During this month, people who have suffered from UV ray damage and their loved ones are encouraged to share their experiences and advice. Use the hashtag #UVSafetyAwareness on your social media channels to support others in your community.

Did You Know?

Your eyes can get sunburned. It isn’t only your skin that’s at risk, but your eyes, too. When your cornea is exposed to too much UV radiation, a condition known as keratitis can occur. Keratitis can actually cause a temporary loss of vision, often after using a tanning bed or being out in the sun too long. UV radiation can also cause small growths on the white part of your eye, which are called pterygium and pinguecula. They can make your eyes feel dry, irritated, and scratchy.

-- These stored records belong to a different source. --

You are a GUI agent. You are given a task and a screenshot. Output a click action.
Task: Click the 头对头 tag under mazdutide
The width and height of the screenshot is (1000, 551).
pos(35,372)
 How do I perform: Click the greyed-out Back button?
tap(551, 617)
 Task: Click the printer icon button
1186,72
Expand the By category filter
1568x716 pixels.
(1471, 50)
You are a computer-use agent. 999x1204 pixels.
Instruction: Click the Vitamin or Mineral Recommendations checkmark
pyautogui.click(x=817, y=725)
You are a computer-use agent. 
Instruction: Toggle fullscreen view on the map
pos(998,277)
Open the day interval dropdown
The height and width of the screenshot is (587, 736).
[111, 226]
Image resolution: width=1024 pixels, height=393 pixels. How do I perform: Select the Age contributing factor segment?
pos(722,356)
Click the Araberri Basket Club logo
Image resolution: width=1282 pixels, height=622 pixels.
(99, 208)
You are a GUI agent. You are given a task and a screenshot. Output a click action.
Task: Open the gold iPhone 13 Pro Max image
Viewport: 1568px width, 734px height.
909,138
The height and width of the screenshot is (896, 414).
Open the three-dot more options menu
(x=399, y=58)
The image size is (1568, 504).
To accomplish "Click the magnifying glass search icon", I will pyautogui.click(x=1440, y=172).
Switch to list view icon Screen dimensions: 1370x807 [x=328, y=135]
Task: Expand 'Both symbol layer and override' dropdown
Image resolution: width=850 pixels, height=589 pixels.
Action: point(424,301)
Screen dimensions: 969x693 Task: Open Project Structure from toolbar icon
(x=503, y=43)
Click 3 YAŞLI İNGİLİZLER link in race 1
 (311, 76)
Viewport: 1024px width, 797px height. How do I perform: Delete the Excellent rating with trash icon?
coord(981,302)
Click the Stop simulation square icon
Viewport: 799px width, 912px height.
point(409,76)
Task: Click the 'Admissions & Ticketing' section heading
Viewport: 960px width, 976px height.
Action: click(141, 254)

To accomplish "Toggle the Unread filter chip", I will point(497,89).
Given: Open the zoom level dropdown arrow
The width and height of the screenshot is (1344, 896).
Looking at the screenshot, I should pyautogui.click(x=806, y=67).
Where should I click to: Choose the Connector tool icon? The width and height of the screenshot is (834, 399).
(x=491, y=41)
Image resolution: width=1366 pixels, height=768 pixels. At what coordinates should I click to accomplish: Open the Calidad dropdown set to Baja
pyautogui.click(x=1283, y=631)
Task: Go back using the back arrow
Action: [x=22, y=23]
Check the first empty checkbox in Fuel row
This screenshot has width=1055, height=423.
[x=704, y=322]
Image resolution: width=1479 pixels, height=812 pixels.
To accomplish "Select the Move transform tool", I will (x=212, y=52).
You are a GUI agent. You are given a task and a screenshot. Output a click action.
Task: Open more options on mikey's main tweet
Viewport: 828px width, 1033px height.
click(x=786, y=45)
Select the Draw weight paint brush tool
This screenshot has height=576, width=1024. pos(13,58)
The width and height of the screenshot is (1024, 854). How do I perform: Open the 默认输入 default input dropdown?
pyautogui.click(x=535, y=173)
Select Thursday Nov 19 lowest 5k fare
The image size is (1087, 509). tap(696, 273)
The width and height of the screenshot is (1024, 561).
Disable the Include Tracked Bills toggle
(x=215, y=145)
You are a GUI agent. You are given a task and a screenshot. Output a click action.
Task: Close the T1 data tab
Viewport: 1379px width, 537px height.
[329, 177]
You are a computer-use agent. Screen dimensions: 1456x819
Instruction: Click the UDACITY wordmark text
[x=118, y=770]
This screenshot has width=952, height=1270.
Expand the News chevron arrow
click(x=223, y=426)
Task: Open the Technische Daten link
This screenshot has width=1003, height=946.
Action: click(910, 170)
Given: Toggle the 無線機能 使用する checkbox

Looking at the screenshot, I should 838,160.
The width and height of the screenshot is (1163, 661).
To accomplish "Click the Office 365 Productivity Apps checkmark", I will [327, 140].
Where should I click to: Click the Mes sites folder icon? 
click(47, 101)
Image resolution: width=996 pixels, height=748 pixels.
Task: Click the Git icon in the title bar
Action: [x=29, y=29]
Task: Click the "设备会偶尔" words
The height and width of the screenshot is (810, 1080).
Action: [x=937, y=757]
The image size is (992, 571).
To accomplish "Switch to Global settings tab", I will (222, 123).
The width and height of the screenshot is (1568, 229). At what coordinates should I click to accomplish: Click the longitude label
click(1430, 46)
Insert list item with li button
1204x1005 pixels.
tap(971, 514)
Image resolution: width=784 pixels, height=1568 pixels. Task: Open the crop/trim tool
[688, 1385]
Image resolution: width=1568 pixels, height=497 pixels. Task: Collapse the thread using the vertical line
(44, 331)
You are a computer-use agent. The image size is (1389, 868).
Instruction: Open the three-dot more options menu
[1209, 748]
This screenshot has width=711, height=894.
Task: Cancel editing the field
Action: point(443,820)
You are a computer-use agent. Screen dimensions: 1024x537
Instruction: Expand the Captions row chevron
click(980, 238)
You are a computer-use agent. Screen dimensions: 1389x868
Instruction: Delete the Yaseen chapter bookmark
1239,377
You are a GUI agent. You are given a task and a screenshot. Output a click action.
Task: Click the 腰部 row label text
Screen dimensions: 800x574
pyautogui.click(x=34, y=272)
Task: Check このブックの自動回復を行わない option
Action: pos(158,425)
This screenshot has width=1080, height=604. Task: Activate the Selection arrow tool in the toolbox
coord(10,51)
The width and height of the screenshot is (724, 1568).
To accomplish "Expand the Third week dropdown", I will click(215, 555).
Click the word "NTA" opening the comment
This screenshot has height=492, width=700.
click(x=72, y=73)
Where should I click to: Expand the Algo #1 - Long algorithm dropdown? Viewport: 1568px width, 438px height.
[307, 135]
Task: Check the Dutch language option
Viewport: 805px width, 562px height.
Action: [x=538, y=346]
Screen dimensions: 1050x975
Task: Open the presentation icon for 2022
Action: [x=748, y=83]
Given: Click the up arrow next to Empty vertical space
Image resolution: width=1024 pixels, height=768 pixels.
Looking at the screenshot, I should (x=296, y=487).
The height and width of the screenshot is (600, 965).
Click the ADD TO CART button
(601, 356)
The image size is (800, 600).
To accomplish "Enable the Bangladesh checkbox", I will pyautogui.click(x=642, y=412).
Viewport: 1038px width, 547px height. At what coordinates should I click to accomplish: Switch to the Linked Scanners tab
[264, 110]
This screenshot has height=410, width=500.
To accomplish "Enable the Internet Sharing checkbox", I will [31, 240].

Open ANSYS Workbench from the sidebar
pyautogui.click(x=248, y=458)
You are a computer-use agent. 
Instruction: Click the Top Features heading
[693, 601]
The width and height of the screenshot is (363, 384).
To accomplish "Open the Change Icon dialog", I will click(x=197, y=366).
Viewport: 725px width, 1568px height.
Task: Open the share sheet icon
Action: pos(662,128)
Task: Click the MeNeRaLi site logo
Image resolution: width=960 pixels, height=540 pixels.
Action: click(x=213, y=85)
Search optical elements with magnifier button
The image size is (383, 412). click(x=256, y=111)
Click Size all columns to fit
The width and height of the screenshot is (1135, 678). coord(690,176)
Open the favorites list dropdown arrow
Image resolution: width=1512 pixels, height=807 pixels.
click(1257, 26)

If you experience any of these symptoms, Dr. Rodolfo L. Rodriguez, O.D., P.A. can help.

UV ray exposure is a risk factor for eye conditions and diseases. In 20% of cataract cases, cataract growth has been linked to UV ray damage. Cataracts develop when the normally clear lens of the eye becomes cloudy. UVA rays are a known risk factor for macular degeneration – the leading cause of blindness in people over the age of 65. Macular degeneration occurs when the macula of the eye, which is responsible for clear central vision becomes damaged. It’s critical to be aware of UV ray exposure, especially if you or a family member are in this age group.

What Exactly Are UV Rays?

You may have heard about UV rays without knowing what they actually mean. UV stands for ultraviolet light. That’s a potentially harmful type of radiation, which is typically found in fluorescent lights, tanning booths. But its main source is from the sun, and it’s invisible to the naked eye, so you don’t even feel it as it touches your skin or body.

Why Are UV Rays Dangerous?

So why are they considered dangerous? Well, too much of a good thing isn’t really a good thing. Sunlight helps us make vitamin D, which is healthy. Too much sun exposure, though, can cause premature aging in the skin, burns in the eye, and may even change the shape of your cornea and other serious eye damage, leading to vision problems. It’s even more dangerous for younger people, especially children, because children's lenses are more transparent and transmit UV rays more easily.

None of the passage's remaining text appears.